Quoted passage >>
I will follow with a phone number.
Regards TB
Bear Rules: Keep our home <50% RH summer, controls mites/mold and very comfortable.
Provide 60-100 cfm of fresh air when occupied to purge indoor pollutants and keep window dry during cold weather. T-stat setup/setback +8 hrs. saves energy
Use +Merv 10 air filter. -Don't forget the "Golden Rule"
Before you look for the leak, please confirm that the leak is within the vat.
Disconnect all piping and pressure the vat circuit only (dry nitrogen), depending upon the make, the max pressure should be 10Bar (150psig)
leave for a period. If the pressure drops very slightly, then finding the leak without ripping of the all insulation skin, will be almost impossible.
If a drops quite a bit, then you could use a sonic tester to locate the vicinity of the leak, then remove insulation around that area.
BEST of LUCK
even a deep vac test with a micron/welsh pump will ace the tank out if it does below 5000 and keeps dropping over night.. beats humping nitros as a first step... NOTE: if you can't pull below 10K microns there is a leak with anything below 5K being moisture or in your case MILK!!
"when in doubt...jump it out" http://www.youtube.com/watch?v=U1qEZHhJubY
Thanks for the replies so far. We are located in Northern MN. I have of course isolated the tank and verified an internal leak. I'm just looking for a procedure to find it and to access it. The tank is seamless stainless steel both inside and out. I'm guessing if I find the leak location, I'll have to cut an access hole in the stainless?
color trace with nitro to get a general area of the leak..soorry for the micron crap if your on that side of the system with it narrowed down on the cooler side
"when in doubt...jump it out" http://www.youtube.com/watch?v=U1qEZHhJubY
Typically, techs use stythescope on the inside of the tank with the tank under pressure <250 psi. By listening on the inside surface of the tank, the leak is located. Cut a square foot acces hole on the outside with a small cutoff wheel. Tig weld the leak area if stainless steel (most are). Brand helps because they have traditional areas of leaking. Occasionally the load supporting channel may be involved and the channel may also cutout. Usually the refrigerant supply or returns are involved. Also tig the cut out access back and polish. Better contact techs who do this for a living.
Regards TB
Bear Rules: Keep our home <50% RH summer, controls mites/mold and very comfortable.

Direction 1 >> Please retype the tank leak thread from "Disconnect all piping" to "be almost impossible.".
The listing is unrelated to the tank leak thread.

Entries pointing to words and elements >>
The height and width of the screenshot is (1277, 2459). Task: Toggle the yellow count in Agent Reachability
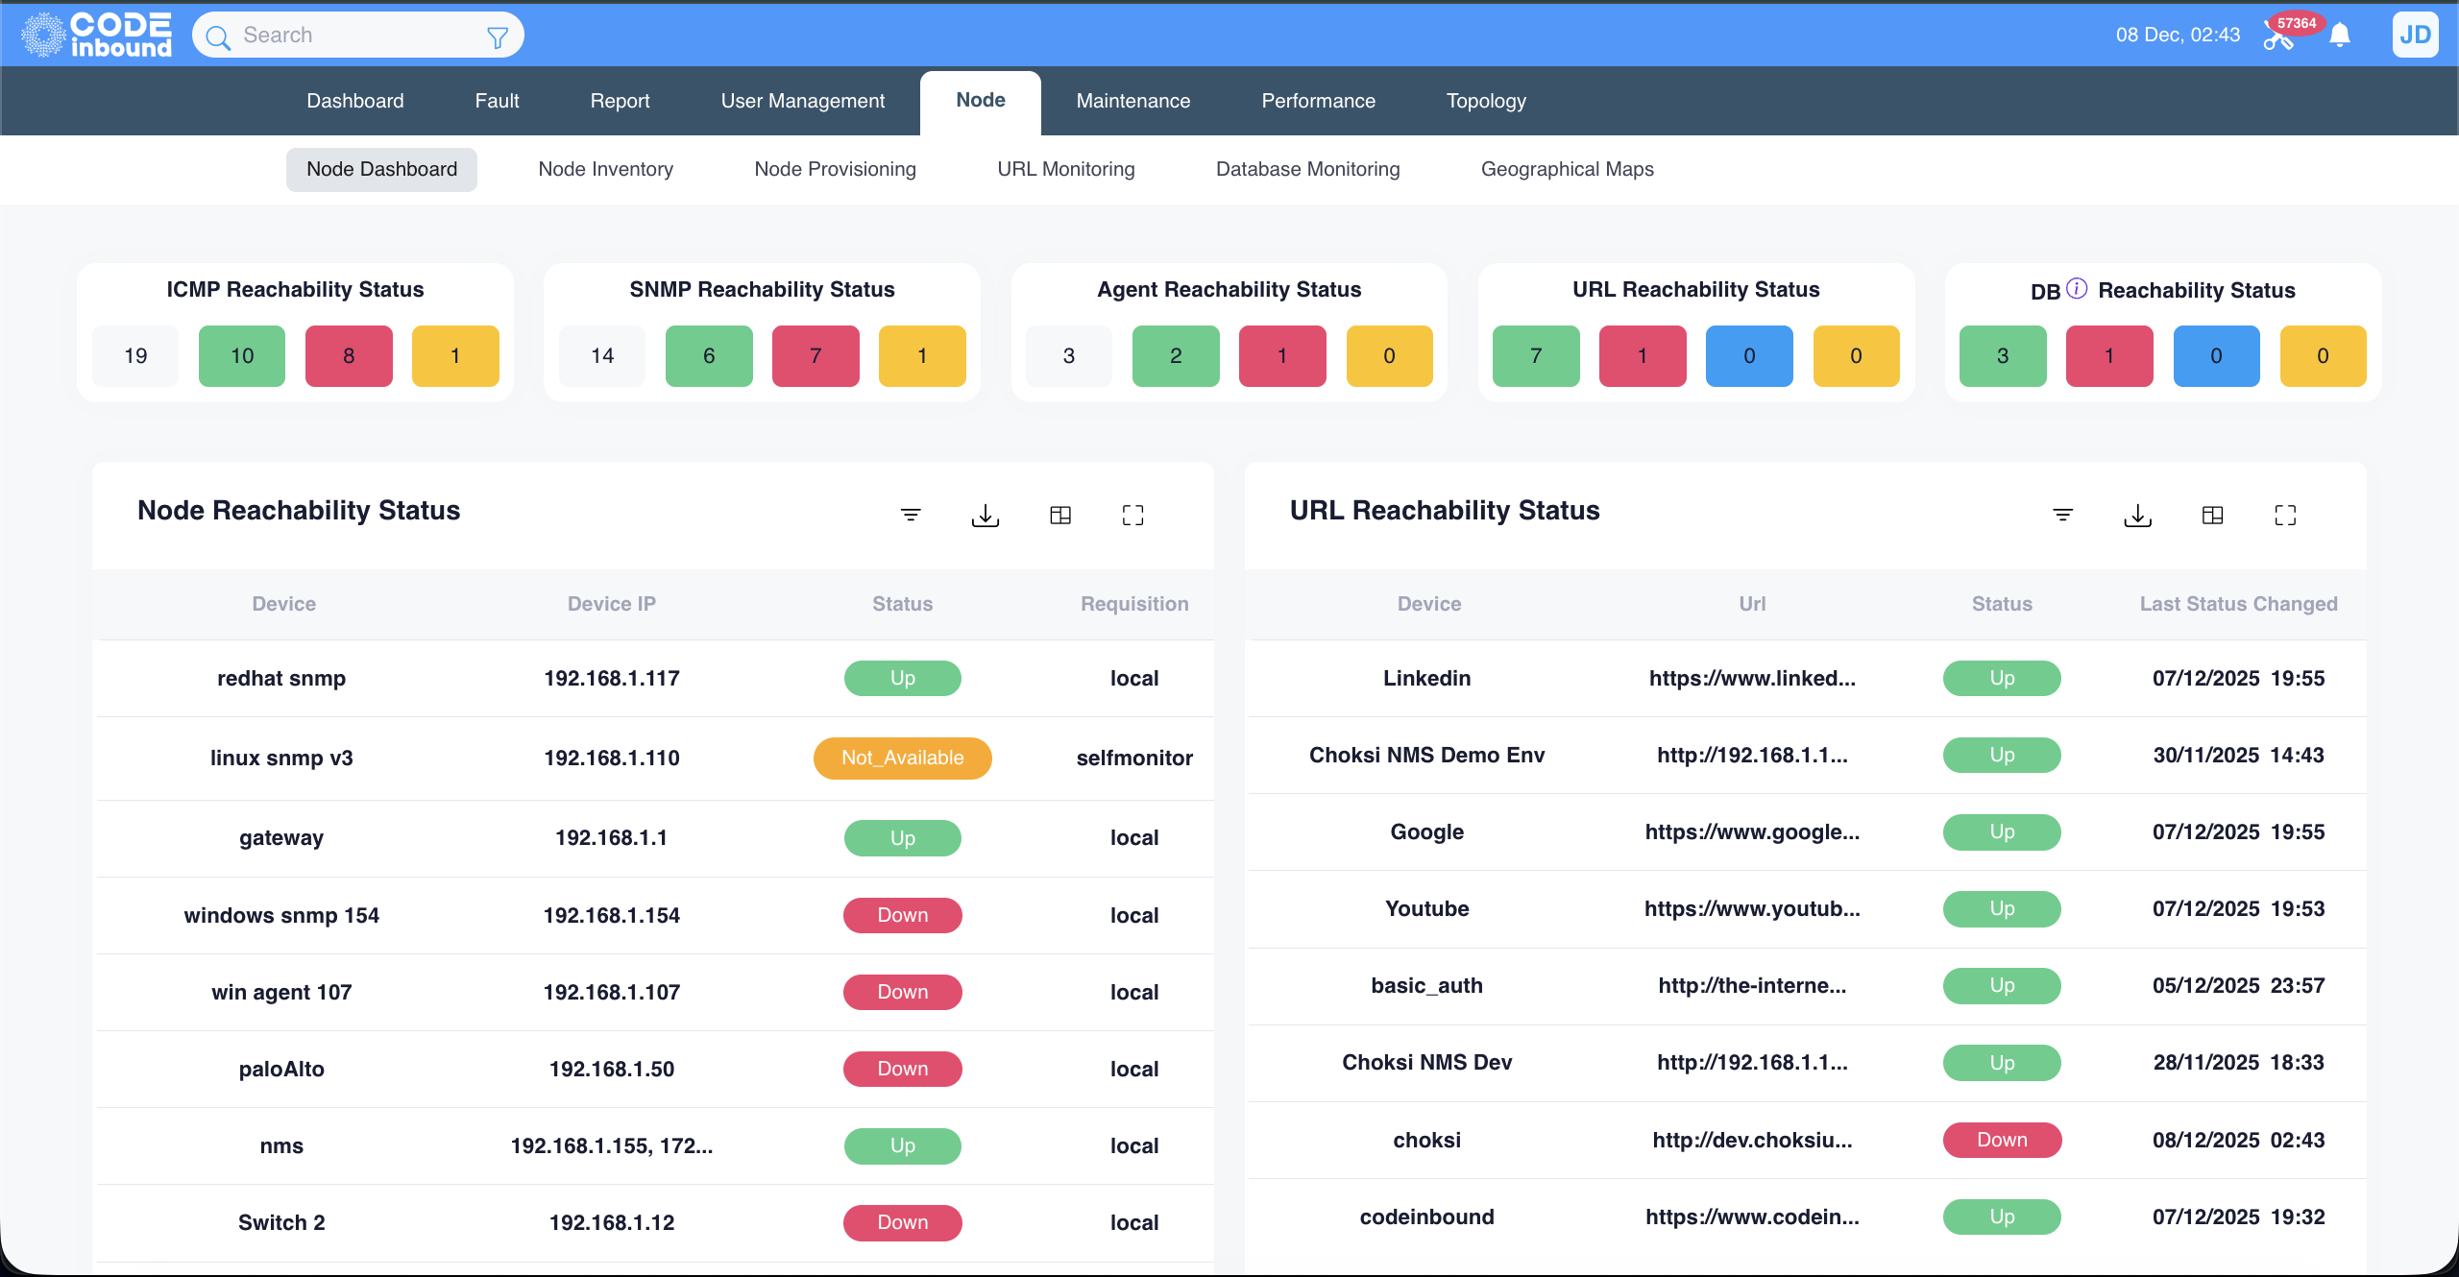tap(1389, 355)
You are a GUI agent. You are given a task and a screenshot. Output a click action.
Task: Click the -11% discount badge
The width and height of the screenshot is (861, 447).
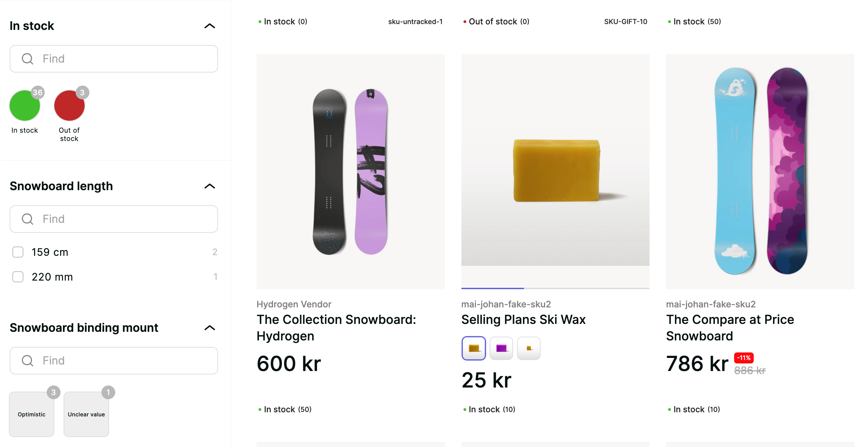[x=743, y=358]
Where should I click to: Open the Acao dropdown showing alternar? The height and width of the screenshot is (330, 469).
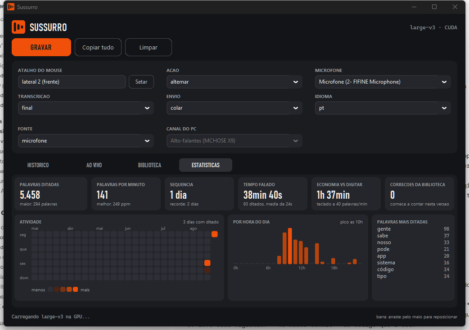[x=234, y=82]
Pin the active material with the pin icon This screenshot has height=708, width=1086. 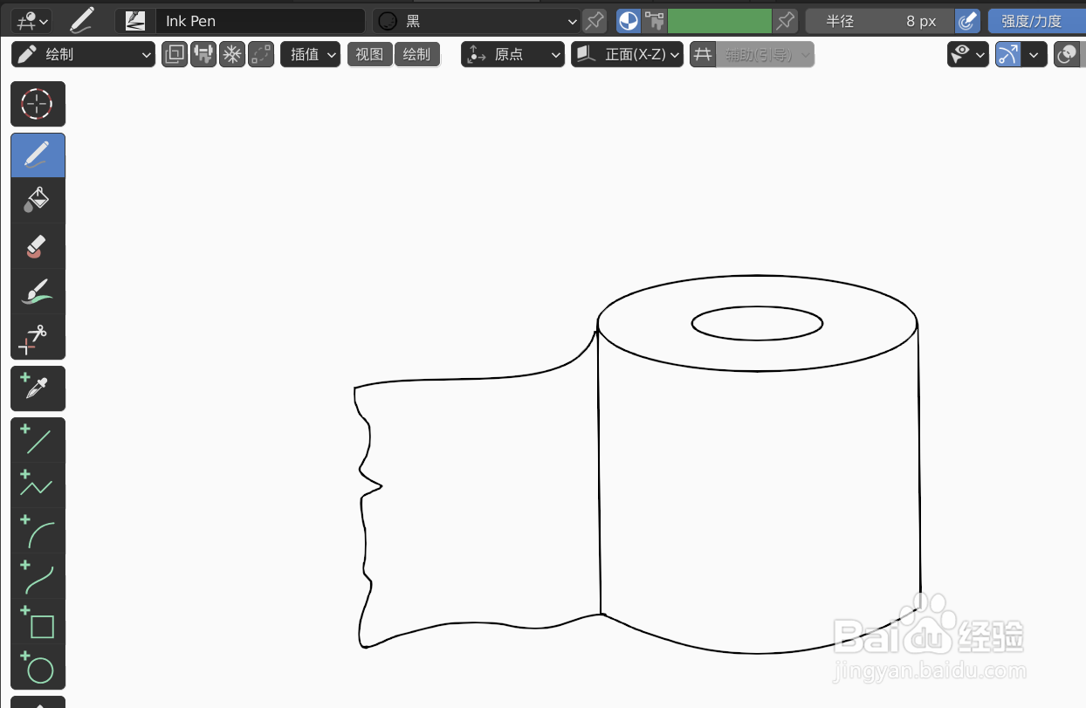point(595,21)
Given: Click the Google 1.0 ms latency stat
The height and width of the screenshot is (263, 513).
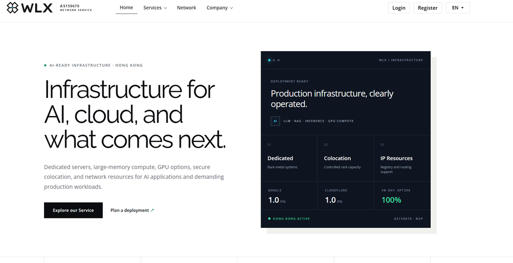Looking at the screenshot, I should [289, 196].
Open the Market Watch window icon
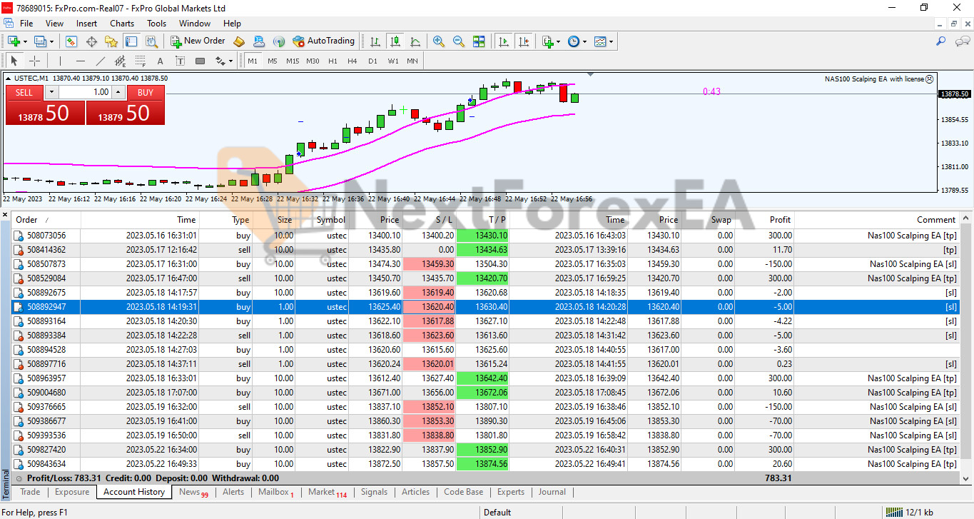The image size is (974, 519). click(71, 41)
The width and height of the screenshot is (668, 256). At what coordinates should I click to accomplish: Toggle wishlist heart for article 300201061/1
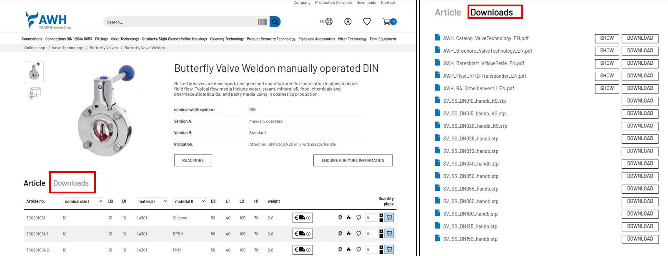coord(358,233)
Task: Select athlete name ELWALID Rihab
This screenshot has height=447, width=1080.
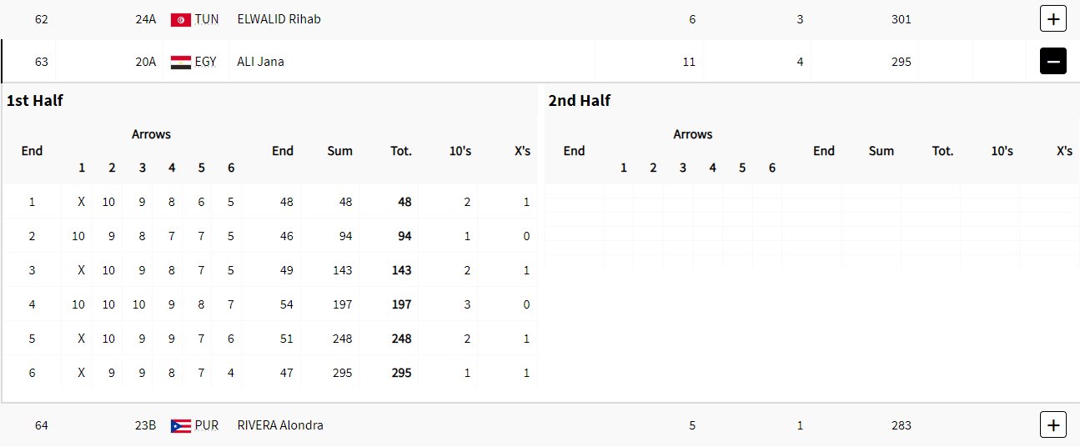Action: (279, 19)
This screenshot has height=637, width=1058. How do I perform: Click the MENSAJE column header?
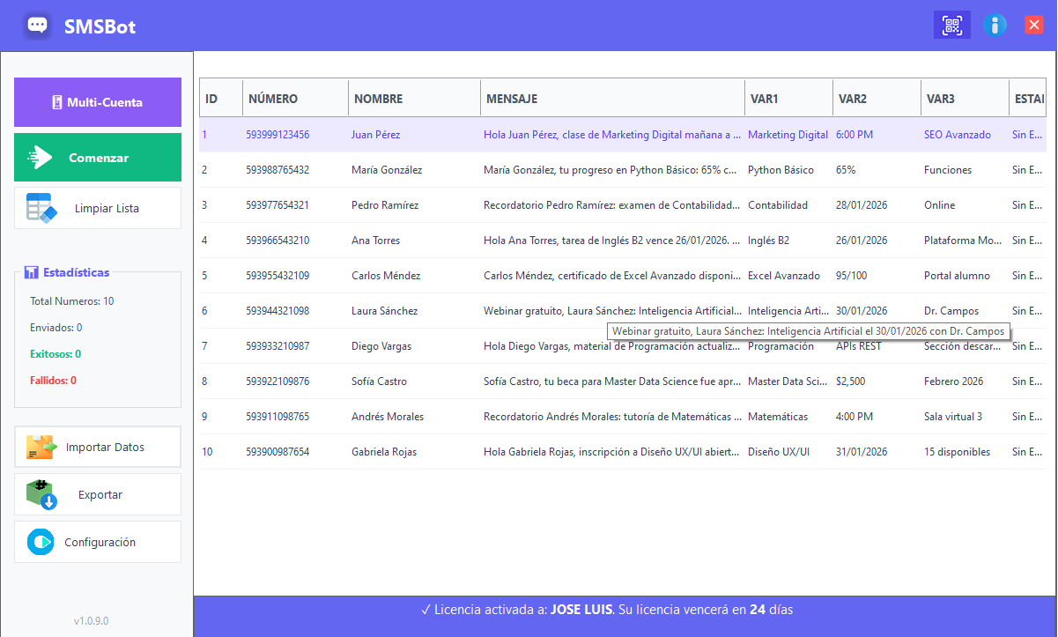click(511, 99)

Direction 2 >> Put the listing, from the line with "Given: Click the Google 1.0 ms latency stat" through the end of the listing, into a two-column CSV with columns instruction and click, with one row per request. Enclose each field in quotes, replace line breaks with spaces, and leave out the pictures.

Worked answer 1 >>
Disconnect all piping and pressure the vat circuit only (dry nitrogen), depending upon the make, the max pressure should be 10Bar (150psig)
leave for a period. If the pressure drops very slightly, then finding the leak without ripping of the all insulation skin, will be almost impossible.

Worked answer 2 >>
instruction,click
"Given: Click the Google 1.0 ms latency stat The height and width of the screenshot is (263, 513).","Looking at the screenshot, I should [289, 196]."
"Open the Market Watch window icon","The image size is (974, 519). click(71, 41)"
"The width and height of the screenshot is (668, 256). At what coordinates should I click to accomplish: Toggle wishlist heart for article 300201061/1","coord(358,233)"
"Task: Select athlete name ELWALID Rihab This screenshot has height=447, width=1080.","Action: (279, 19)"
"This screenshot has height=637, width=1058. How do I perform: Click the MENSAJE column header?","click(511, 99)"